Turns out Lauren wasn’t quite ready for them. Guests still were arriving. She had a few things to set up. Could Joel stall?
They stopped at a gas station a mile from home. At the party, Jennings would play outside, and his medications made him prone to sunburn, so Joel slathered him in sunscreen.
This was another one of those moments he’d learn to cherish. Just an everyday kid thing. Moments Joel was scared they’d never have.
Joel’s phone pinged with a text from Lauren: Everything was ready. Come home.
Joel couldn’t pull into the driveway where a giant balloon-decorated bounce house stood and a deejay played music. A huge sign in the front yard said, “Welcome home, Jennings.”

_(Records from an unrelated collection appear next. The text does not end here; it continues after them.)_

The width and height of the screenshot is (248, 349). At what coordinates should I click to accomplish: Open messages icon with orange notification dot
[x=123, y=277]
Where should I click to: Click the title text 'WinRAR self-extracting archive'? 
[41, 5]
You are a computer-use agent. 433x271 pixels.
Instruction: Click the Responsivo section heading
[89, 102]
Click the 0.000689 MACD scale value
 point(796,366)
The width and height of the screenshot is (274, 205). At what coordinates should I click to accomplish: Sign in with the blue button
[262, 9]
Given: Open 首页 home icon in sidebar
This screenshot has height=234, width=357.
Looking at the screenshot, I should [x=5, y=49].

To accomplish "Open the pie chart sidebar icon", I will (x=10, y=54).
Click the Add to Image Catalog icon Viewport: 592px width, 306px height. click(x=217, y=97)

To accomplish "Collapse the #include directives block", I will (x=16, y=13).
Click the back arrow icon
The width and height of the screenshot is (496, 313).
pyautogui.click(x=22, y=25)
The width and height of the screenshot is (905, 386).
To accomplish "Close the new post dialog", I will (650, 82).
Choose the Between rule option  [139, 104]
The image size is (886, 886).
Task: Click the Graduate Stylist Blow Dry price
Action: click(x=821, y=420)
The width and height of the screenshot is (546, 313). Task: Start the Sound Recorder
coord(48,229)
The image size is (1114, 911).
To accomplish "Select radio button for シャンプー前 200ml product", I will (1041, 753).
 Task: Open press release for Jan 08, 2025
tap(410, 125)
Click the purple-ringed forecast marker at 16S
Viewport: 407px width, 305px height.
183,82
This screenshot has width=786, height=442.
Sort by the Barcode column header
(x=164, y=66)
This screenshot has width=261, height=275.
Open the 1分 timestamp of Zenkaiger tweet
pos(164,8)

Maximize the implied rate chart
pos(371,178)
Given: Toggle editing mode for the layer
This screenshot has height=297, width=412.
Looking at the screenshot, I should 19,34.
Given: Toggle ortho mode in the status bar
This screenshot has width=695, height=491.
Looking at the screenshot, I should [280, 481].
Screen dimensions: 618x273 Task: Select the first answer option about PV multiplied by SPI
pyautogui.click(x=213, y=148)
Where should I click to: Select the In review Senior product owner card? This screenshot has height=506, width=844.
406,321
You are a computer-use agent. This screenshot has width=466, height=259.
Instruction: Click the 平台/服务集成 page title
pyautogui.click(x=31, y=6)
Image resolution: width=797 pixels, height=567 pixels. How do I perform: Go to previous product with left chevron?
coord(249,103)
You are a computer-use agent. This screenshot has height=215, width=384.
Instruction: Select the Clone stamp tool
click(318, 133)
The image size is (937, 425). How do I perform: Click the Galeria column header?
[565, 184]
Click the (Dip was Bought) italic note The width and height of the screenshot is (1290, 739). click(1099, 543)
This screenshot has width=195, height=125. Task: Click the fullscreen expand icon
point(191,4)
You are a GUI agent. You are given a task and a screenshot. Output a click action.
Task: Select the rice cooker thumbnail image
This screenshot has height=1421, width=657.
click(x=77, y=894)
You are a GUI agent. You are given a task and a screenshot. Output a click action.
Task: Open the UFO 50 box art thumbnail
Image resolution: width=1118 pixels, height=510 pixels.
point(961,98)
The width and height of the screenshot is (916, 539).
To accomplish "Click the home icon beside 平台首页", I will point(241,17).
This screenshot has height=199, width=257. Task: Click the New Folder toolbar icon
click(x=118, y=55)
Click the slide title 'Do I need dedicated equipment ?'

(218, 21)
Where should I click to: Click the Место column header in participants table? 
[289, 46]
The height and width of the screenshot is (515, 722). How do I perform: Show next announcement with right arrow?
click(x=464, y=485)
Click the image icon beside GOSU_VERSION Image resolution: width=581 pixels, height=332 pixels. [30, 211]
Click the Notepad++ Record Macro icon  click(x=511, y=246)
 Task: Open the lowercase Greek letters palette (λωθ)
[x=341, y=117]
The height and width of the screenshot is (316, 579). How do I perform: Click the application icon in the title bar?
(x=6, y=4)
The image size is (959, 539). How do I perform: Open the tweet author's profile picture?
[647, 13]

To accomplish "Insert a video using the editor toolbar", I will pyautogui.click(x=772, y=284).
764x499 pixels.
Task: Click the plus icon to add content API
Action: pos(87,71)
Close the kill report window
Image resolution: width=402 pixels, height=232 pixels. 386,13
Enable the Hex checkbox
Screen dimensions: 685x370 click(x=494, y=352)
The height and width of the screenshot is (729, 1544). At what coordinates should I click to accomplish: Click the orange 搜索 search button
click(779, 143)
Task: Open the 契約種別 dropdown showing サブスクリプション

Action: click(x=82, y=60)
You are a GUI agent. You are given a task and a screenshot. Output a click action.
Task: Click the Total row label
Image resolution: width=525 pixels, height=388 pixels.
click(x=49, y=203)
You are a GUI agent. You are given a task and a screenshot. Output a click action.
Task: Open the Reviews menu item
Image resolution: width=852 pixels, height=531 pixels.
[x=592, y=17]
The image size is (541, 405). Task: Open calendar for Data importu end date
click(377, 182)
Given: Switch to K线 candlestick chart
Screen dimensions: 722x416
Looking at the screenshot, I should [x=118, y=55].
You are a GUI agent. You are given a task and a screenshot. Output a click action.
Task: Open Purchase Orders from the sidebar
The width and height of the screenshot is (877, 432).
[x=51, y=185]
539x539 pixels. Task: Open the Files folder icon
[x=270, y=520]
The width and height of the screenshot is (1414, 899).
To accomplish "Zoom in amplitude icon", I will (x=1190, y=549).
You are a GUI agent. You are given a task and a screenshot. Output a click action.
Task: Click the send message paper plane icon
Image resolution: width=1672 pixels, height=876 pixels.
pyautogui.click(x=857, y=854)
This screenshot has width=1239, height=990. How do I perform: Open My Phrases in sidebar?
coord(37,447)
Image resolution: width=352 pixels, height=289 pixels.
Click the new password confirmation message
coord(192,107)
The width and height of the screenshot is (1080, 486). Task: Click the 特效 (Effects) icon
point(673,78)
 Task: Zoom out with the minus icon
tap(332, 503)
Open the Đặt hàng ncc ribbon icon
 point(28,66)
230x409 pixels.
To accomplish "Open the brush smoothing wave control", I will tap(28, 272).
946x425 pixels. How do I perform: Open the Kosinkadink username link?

Jennings hugged family and friends; most he hadn’t seen in six months. He was so excited; he didn’t know what to do first.
“It was a lot to take in — in a good way. It was just a great way to come home,” Joel said. “It was a long road, and at times we didn’t know if we’d ever have (a welcome-home party)."
Just five minutes on the trampoline, Jennings knocked out a top front tooth.
They were home.
Back at home, more than a year after Jennings’ second transplant, bone marrow evaluations and lab work show he’s still cancer-free. Every result brings huge relief.
“We focus now on life. No matter how much or how little we have…with him or with any of us for that matter. He is cured until he’s not. And that leads us to pursue life to the full for him,” Joel wrote in his blog.
“Sometimes that means going over the top to make memories and sometimes that just means letting him jump on the hotel bed.
“We don’t know how much life he’s got, so we’re determined not to waste what he has.”
Jennings gets monthly check-ups at the St. Jude affiliate clinic near their home, and he and Joel fly every three months to St. Jude in Memphis, which after so much time there feels like a second home.